WRITTEN REQUEST A: Name the three forces that, according to the review below, fired on the writer's ship, plane, or flagship.
WRITTEN REQUEST B: From the records below, pick out every line containing the string "computer".

TEXT:
■ ■ ■ ■ ■ ■ ■
An Old Sailor Speaks

I am a retired naval officer who served in destroyers and carriers throughout my career, during which I was under direct fire in three wars. My ship was shot up by the Japanese, my plane shot down by the Chinese and my flagship shot at by the North Vietnamese. I have a lot of vivid memories from those days of waiting and warring. I also like good war stories and I have read a lot of them. I have enjoyed only a limited few because most are usually pretty unrealistic. Those readers who have under fire in combat can usually tell whether an author has ever been in a firefight. Ken Ruiz has not only been under fire, he has generally been where the action is.
Ensign Ken Ruiz had graduated from the U.S. Naval Academy in Annapolis in June 1942. After two weeks of leave, he reported to his first duty station, the USS Vincennes. This was a modern, well maintained, 8 inch gunned heavy cruiser with an experienced crew. In the summer of 1942 the Americans and their allies were losing the war everywhere. In the opening pages of Luck of the Draw, Ruiz describes the battle of Savo Island and the shocking defeat of the U.S. Navy's cruiser and destroyer task force protecting the amphibious landings on Guadalcanal. In this night action, a Japanese force of cruisers and destroyers sank four of our cruisers without a loss of any of their own. Ruiz recounts in the most graphic detail the total destruction of the Vincennes. His account is the best of the many I have read of that battle. The description of the methodical and agonizing dismembering of the Vincennes' at the hands of the Japanese, is a classic.
Rescued from the treacherous waters of "Iron Bottom Bay" after his ship went down, Ruiz was sent immediately to augment the crew of a diesel submarine without the normal procedure of survivor's leave and the prescribed six months of training in the Submarine School in New London, Connecticut. He had volunteered to go directly to a deploying fleet submarine in response to an emotional personal appeal by Admiral Nimitz: "We need officers like you in our submarine fleet and we need them now. Our submarines are desperately short handed". Ruiz stayed in subs for the rest of the war, and The Luck of the Draw tells his story.
■ ■ ■ ■ ■ ■ ■
RECORD LIST:
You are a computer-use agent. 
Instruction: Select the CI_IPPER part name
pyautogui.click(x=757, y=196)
■ ■ ■ ■ ■ ■ ■
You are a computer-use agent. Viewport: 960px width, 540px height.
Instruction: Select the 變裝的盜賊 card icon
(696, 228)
■ ■ ■ ■ ■ ■ ■
SOLUTION A: The Japanese, the Chinese, and the North Vietnamese.

SOLUTION B:
You are a computer-use agent. 
You are a computer-use agent. Viewport: 960px width, 540px height.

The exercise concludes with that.